James G. Rickards has an interesting op-ed in today’s Washington Post on the role of financial risk modeling in the banking crisis. This is an important topic on its own, but also has sweeping implications for environmental policy, disaster preparation, and other issues. As he explains it, Wall Street’s financial risk models (known as “value at risk”) aggregate the day-to-day risks of various securities:
What’s left is “net” risk that is then considered in light of historical patterns. The model predicts with 99 percent probability that institutions cannot lose more than a certain amount of money. Institutions compare this “worst case” with their actual capital and, if the amount of capital is greater, sleep soundly at night. Regulators, knowing that the institutions used these models, also slept soundly. As long as capital was greater than the value at risk, institutions were considered sound — and there was no need for hands-on regulation.

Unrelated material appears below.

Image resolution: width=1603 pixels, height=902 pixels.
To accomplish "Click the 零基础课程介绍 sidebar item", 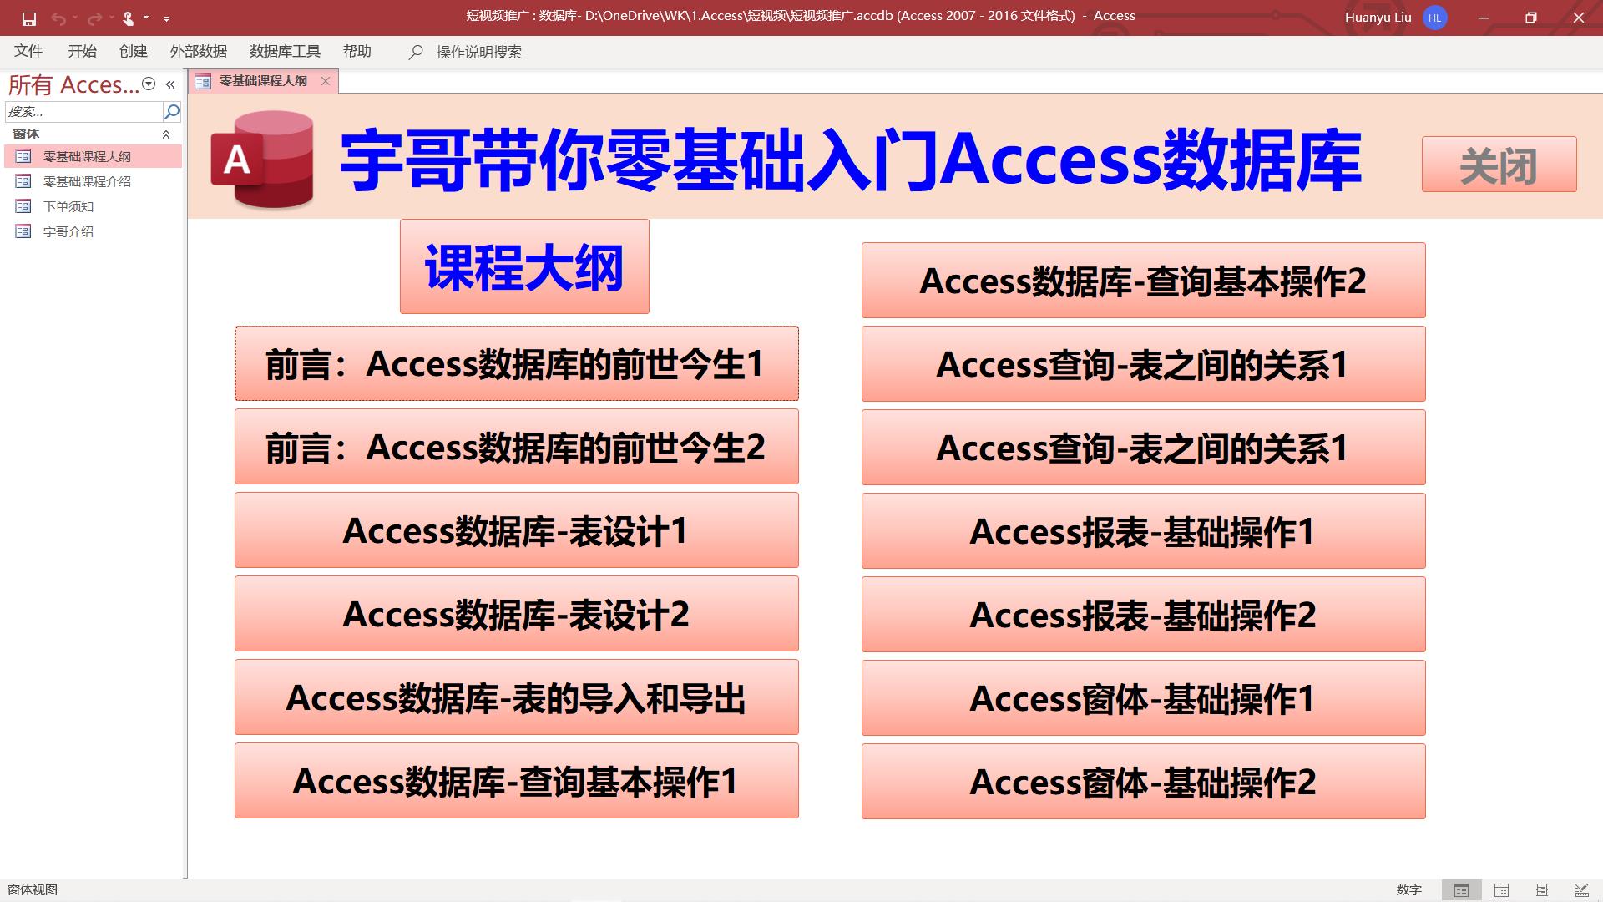I will pyautogui.click(x=87, y=180).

But there’s a forest-for-the-trees problem here. Aggregating individual risks is fine in a relatively stable system. But what if the system itself becomes unstable? The risk model will not anticipate it. It’s a familiar problem from complexity science:
Think of a mountainside full of snow. A snowflake falls, an avalanche begins and a village is buried. What caused the catastrophe? The value-at-risk crowd focuses on each snowflake and resulting cause and effect. The complexity theorist studies the mountain. The arrangement of snow is a good example of a highly complex set of interdependent relationships; so complex it is impossible to model. If one snowflake did not set off the avalanche, the next one could, or the one after that. But it’s not about the snowflakes; it’s about the instability of the system. This is why ski patrols throw dynamite down the slopes each day before skiers arrive. They are “regulating” the system so that it does not become unstable.

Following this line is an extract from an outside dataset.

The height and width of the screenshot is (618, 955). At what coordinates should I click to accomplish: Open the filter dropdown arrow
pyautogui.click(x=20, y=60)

The more enlightened among the value-at-risk practitioners understand that extreme events occur more frequently than their models predict. So they embellish their models with “fat tails” (upward bends on the wings of the bell curve) and model these tails on historical extremes such as the post-Sept. 11 market reaction. But complex systems are not confined to historical experience. Events of any size are possible, and limited only by the scale of the system itself. Since we have scaled the system to unprecedented size, we should expect catastrophes of unprecedented size as well. We’re in the middle of one such catastrophe, and complexity theory says it will get much worse.
This problem – a reliance on computer modeling that cannot accurately anticipate catastrophe – isn’t restricted to finance. Our society bases all of its policy and financial decisions on such “hard” forecasting numbers. Insurance companies employ risk models to gauge likely hurricane losses. Less sophisticated, but still highly trusted, models were used to construct the pre-Katrina New Orleans levees. They rendered the likelihood of a Katrina-sized storm surge relatively small. Often, models are built on datasets with short histories, put together in times of relative stability. But the capacity for a bigger, systemic event to sweep in and take place is always there – the fact that it is very hard to quantify doesn’t mean it’s not real.
The problem now is that the world – its financial, energy, and food systems and the physical environment itself – are changing rapidly. That means more unexpected events will occur – floods, droughts, shortages, gluts, crashes. Government and private institutions need to recognize that the future won’t be like the past, recognize the limits of their current numbers, and prepare accordingly.